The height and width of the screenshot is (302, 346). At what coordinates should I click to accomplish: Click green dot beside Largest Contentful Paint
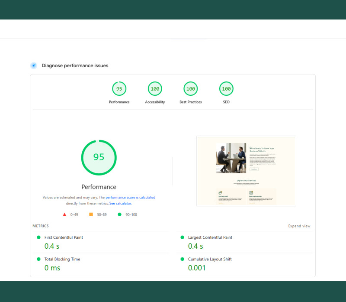pyautogui.click(x=182, y=237)
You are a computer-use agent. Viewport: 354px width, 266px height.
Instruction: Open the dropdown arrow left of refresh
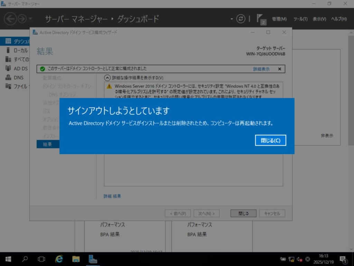pos(232,19)
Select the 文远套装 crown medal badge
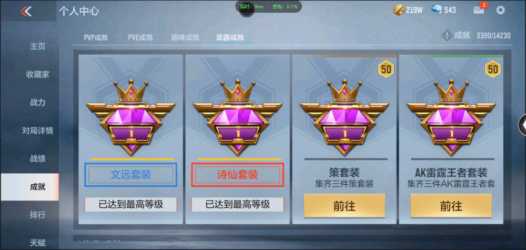 131,118
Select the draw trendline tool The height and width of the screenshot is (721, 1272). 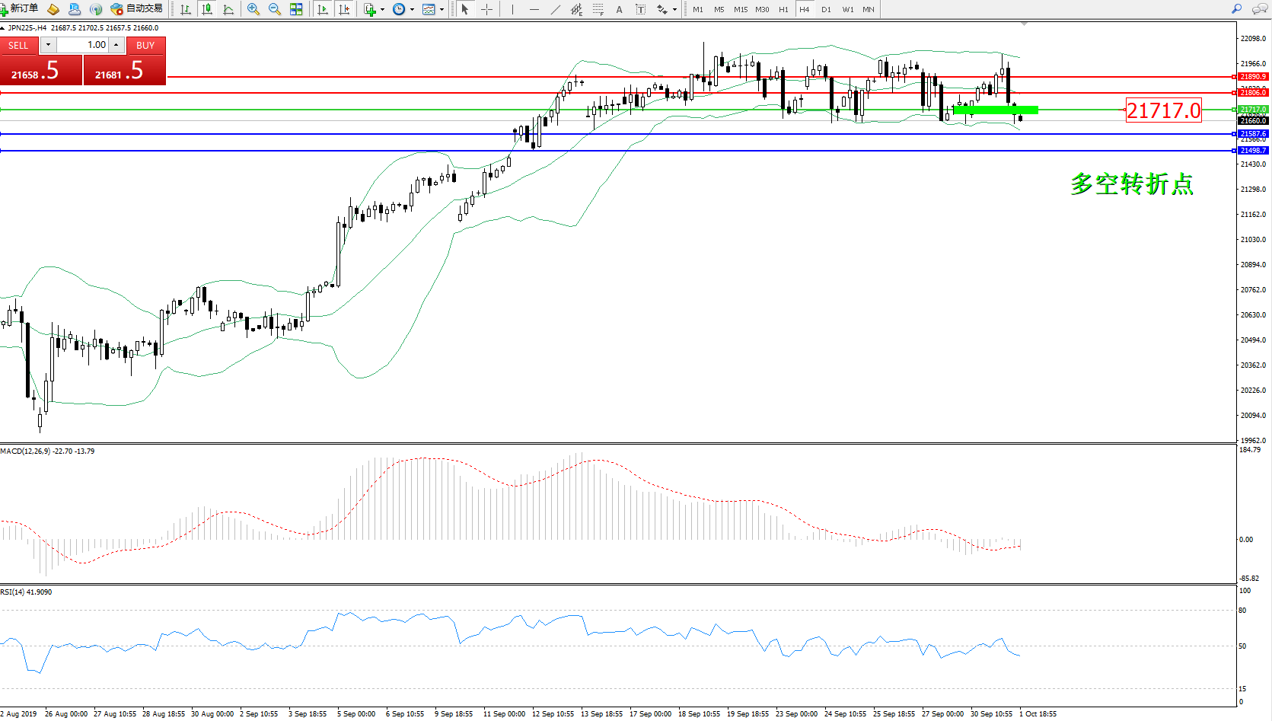click(556, 9)
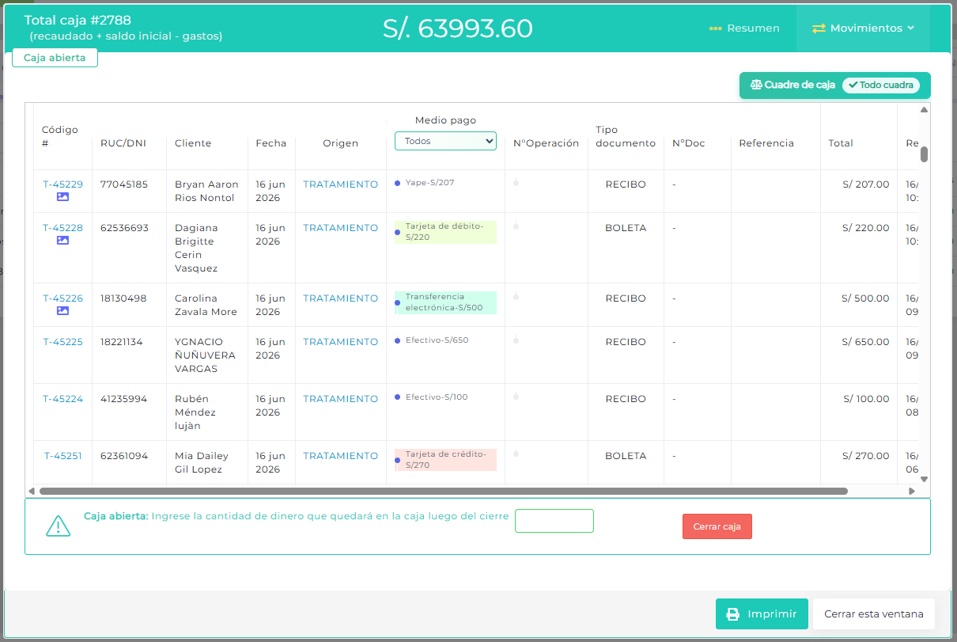957x642 pixels.
Task: Click the horizontal scrollbar of the table
Action: (443, 491)
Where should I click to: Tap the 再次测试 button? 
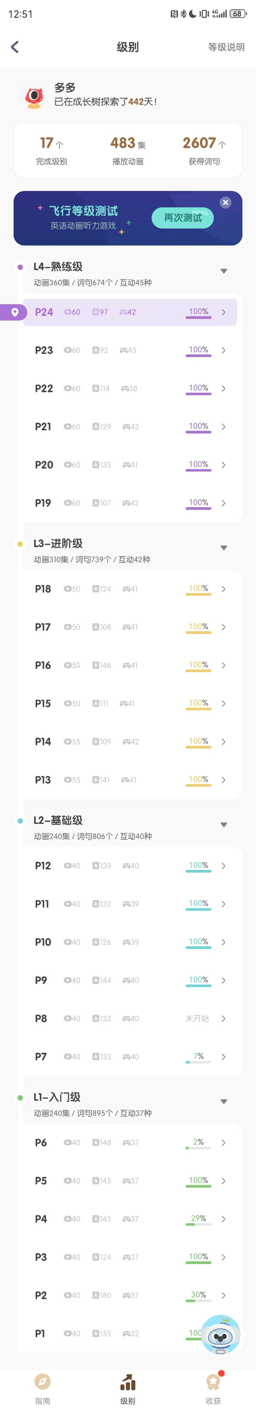(x=182, y=218)
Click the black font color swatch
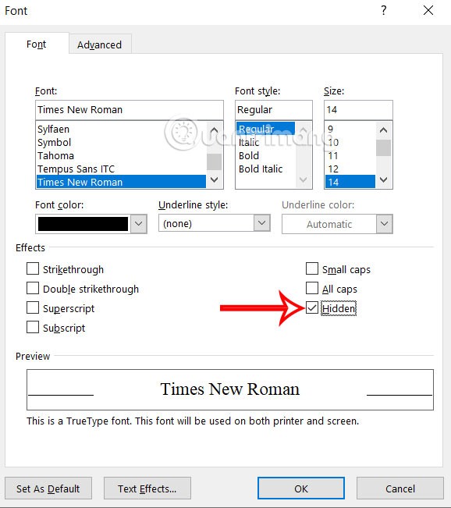The image size is (451, 508). (x=83, y=224)
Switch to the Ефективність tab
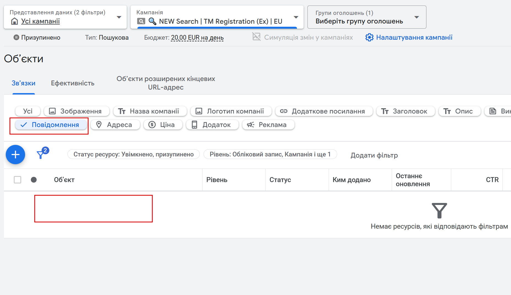The image size is (511, 295). tap(73, 83)
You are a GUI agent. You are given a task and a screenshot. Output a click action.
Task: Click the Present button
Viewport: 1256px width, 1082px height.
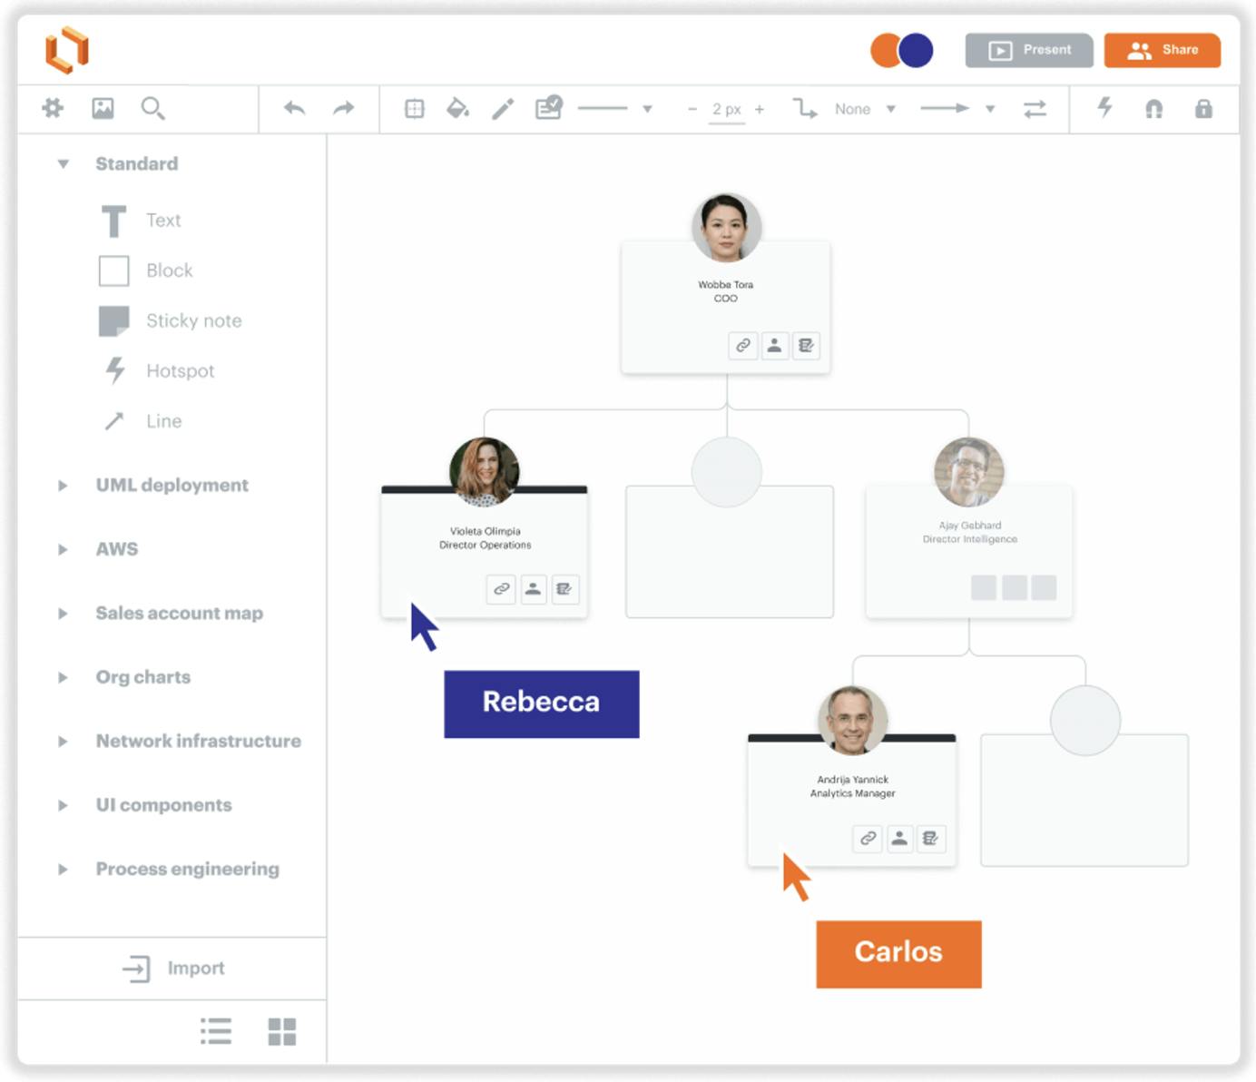[1030, 50]
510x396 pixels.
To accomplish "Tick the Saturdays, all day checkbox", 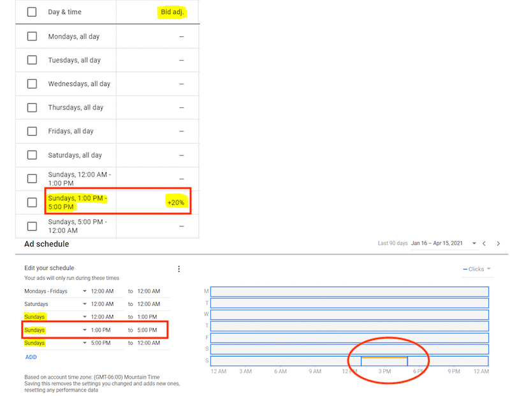I will 32,155.
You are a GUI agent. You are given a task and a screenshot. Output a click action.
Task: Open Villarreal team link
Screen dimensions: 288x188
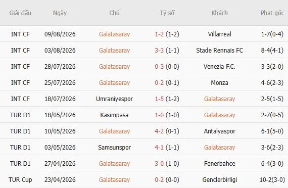coord(219,34)
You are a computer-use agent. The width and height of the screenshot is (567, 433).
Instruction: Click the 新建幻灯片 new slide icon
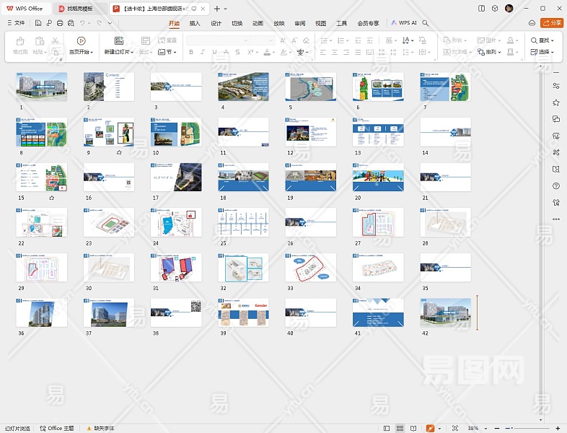(x=119, y=41)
-.-.-
• _TASK DIRECTIONS_
Retype, exactly as written, each line from the one containing "You are a computer-use agent. The" through the end of the data above, and leave out every picture.

• _RESULT OF THE EXERCISE_
You are a computer-use agent. The width and height of the screenshot is (567, 433).
Instruction: Click the 新建幻灯片 new slide icon
(x=119, y=41)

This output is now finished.